A few days ago, Obama’s campaign manager, Jim Messina, caused a stir when he cherry-picked a quote from a Washington Post opinion piece about Latino voters. He tweeted, “Line of the day from WAPO’s Dana Milbank: ‘The chimichanga? It may be the only thing Republicans have left to offer Latinos.’” @RNCLatinos responded to Messina by retweeting a follower who felt insulted, and RNC Specialty Media Press Secretary @franceschi_alexcalled for an apology. Milbank had been referring to a speech John McCain gave on the Senate floor, in which he named the chimichanga as an example of Arizonan ingenuity, even as Republicans filibustered and then delayed a confirmation vote for Adalberto Jose Jordan, who was born in Cuba, to the 11th Circuit Court of Appeals. Milbank lifted the funny foreign word and turned it into a sloppy weapon to make a point about the Republican Party’s failure to grasp the interests, or diversity, of the Latino population.
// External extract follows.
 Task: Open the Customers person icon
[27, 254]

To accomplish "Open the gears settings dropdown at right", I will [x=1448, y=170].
Latinos are the fastest-growing segment of the American electorate, and they tend to vote Democratic. In 2008, they voted for Barack Obama over John McCain by a margin of two to one. But what—or who—exactly is a “Latino”? Or is it “Hispanic”? The U.S. Census Bureau uses both, and has an entire page dedicated to the topic of “Hispanic Origin.” Even the word “Latino” is a shibboleth—pronouncing the “t” in “Latino” as a dental consonant indicates identification. You may have also heard the term “Chicano” (or “Xicano,” from “Mexico”), a politicized self-identification that lately tends to apply to U.S. citizens of Mexican descent. In Bill Buford’s 2006 cooking memoir, “Heat,” he touched briefly on the term “Latins,” which, like “Orientals,” can strike one as tin-eared. And then there’s the questionable geopolitical syntax of this sentence from the Wikipedia entry on “Latin Americans” (not to be confused with “Hispanic and Latino Americans”): “The most important migratory destiny for Latin Americans are the United States, Western Europe, Canada and Australia.”
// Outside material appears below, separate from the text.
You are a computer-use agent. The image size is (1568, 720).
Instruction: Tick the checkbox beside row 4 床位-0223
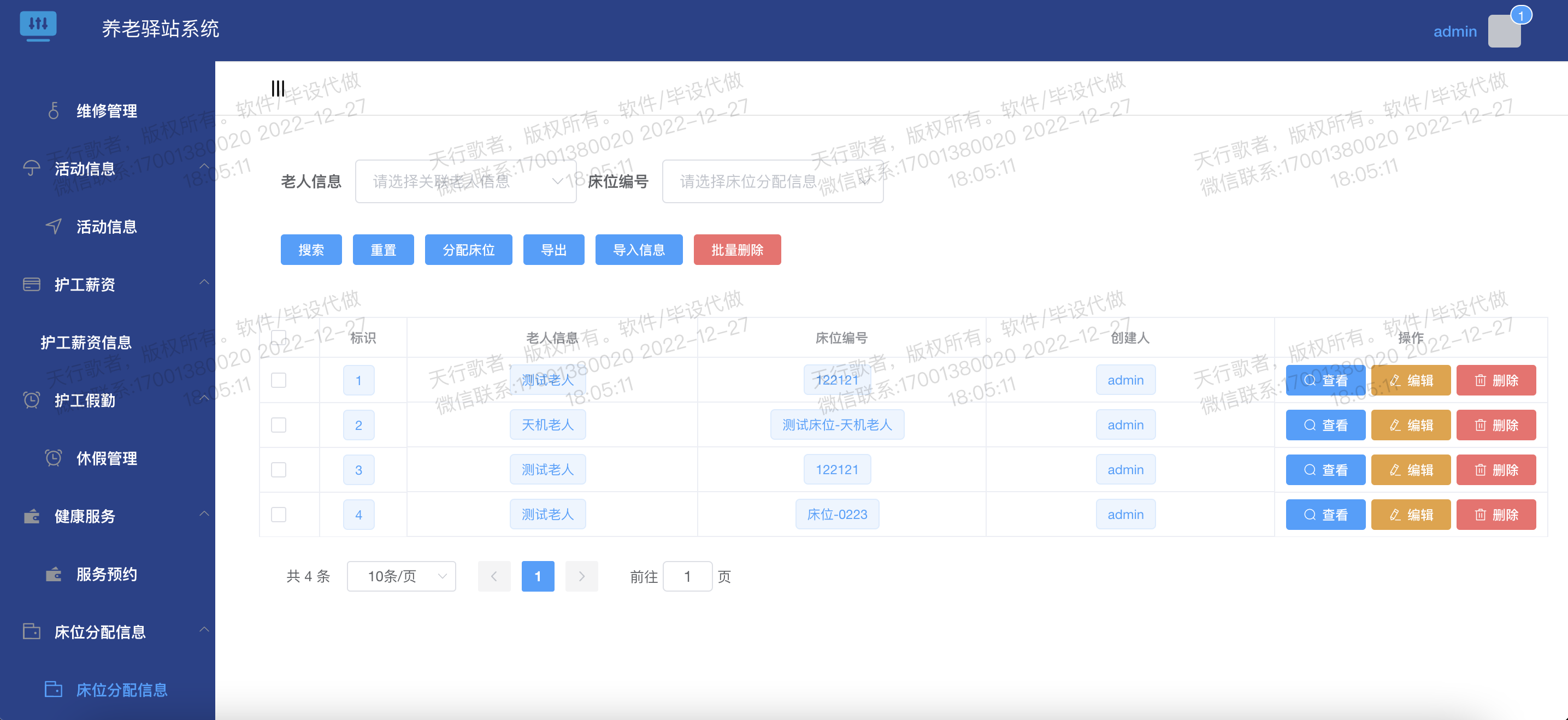[x=279, y=514]
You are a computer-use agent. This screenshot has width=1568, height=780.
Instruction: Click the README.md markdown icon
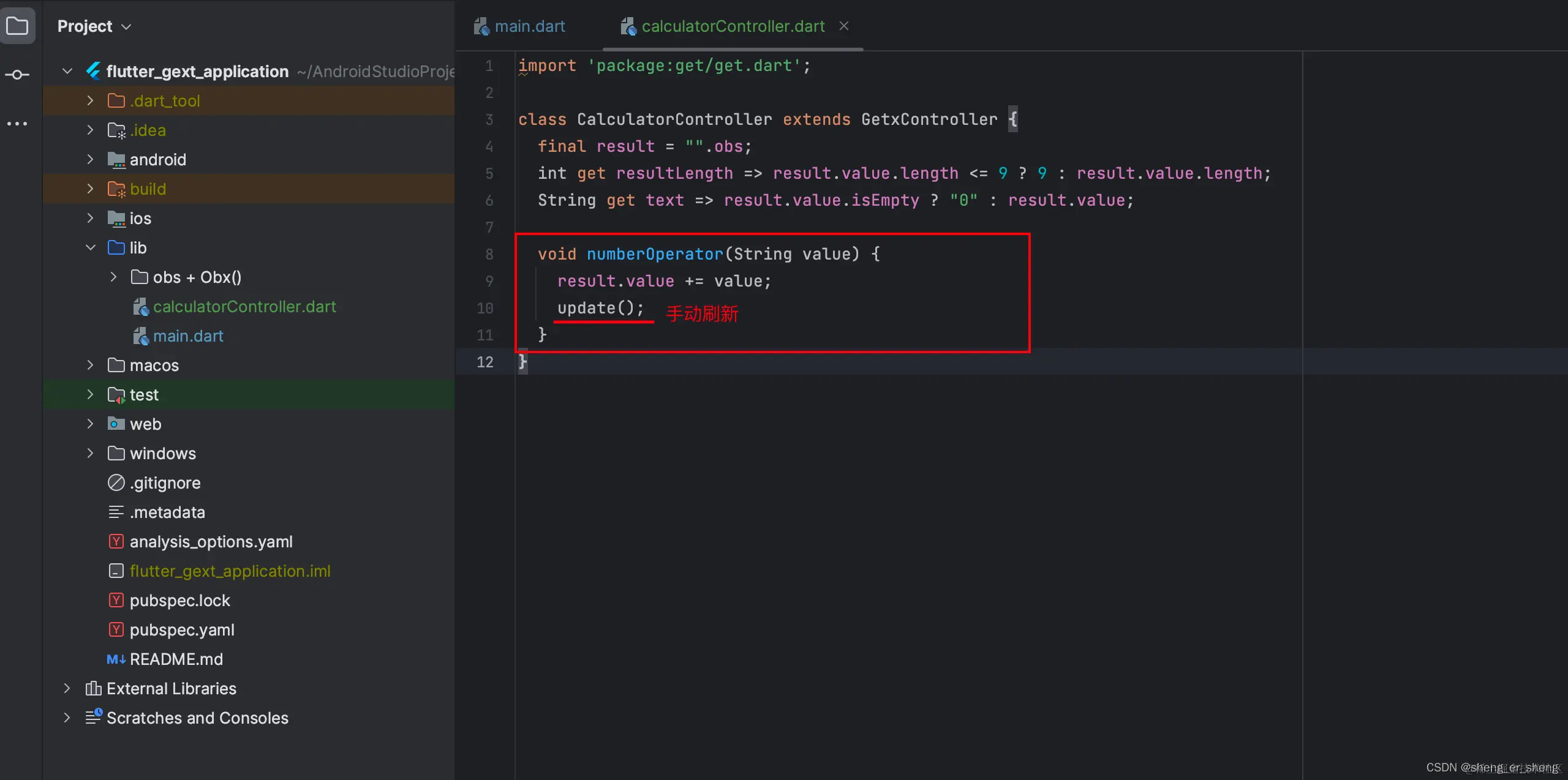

Besides being hard to identify, the Latino vote is not a winner-take-all proposition. That hasn’t stopped any of the candidates from trying to pander to Hispanics—heck, let’s coin a new term here: “Hispandering”—by using their only common denominator: the Spanish language. Last month, I wrote about how Mitt Romney trotted out his Spanish-speaking son, Craig, on the campaign trail. Days later, at a Hispanic Leadership Network lunch in Florida, Craig, in a neat trick of Mormon matryoshka dolls, hoisted his own five-year-old son, Parker, up to the microphone merely to say, “Hola.”
Mitt Romney’s own father was born in Mexico, in a Mormon settlement there, and in an interview on Spanish-language television station, Univision, Jorge Ramos asked Romney if he felt he could claim Hispanic status. Romney replied, “I don’t think people would think I’m being honest if I said I was Mexican-American.” He added, with a laugh, “I would appreciate it if you could get that word out.”
Newt Gingrich, who was once criticized for seeming to say that Spanish was the language of “the ghetto”—his defense was that he thought the same of other non-English languages—has also been out Hispandering. At the event in Florida, he said in broken Spanglish, “I would like to extend el sueño americano to every single person in the country, of every background”; his execution on the word “sueño” was about as awkward as it was later on the word “tweet.” (Say we discover life on the moon. Will Newt attempt to say a few words in a lunar language?)
Then there’s Marco Rubio, the Cuban-American junior senator from Florida and the favored candidate for Vice-President (he won the CPAC straw poll last week). Yesterday, Harry Reid cast doubt over Marco Rubio’s support for Hispanic values, and again Hispanic conservatives bristled, asserting that all Latinos should be offended. Reid’s spokesman, Jose Dante Parra, backed him up, citing Rubio’s support for “Arizona’s law legalizing the racial profiling of Latinos” and his opposition to the DREAM act. Rubio speaks flawless Spanish, but he’s not about to pipe up in any language in favor of real immigration reform. (Update: Rubio’s spokesman, Alex Conant, emailed to say that the Senator opposes racial profiling; an earlier version of this post hadn’t made it clear that Parra was referring to the Arizona law. I’ve adjusted the language.)
But what about the chimichanga? Its origins are actually in dispute, as is its definition. (At Applebee’s it once connoted a deep-fried cheesecake, and now it’s enjoying a second life as a deep-fried hamburger). Knowing where everything, and everyone, comes from is one thing; knowing whether they wrap food in parchment made of corn, wheat, rice, or banana leaves is impressive. A knowledge of where they are now, and a belief in where they’re going, is entirely another. And so far the candidates are nowhere near addressing one of the most important issues to Hispanic voters. The word “inmigración” has an unusual sequence of consonants that can make it hard to pronounce; they better get practicing.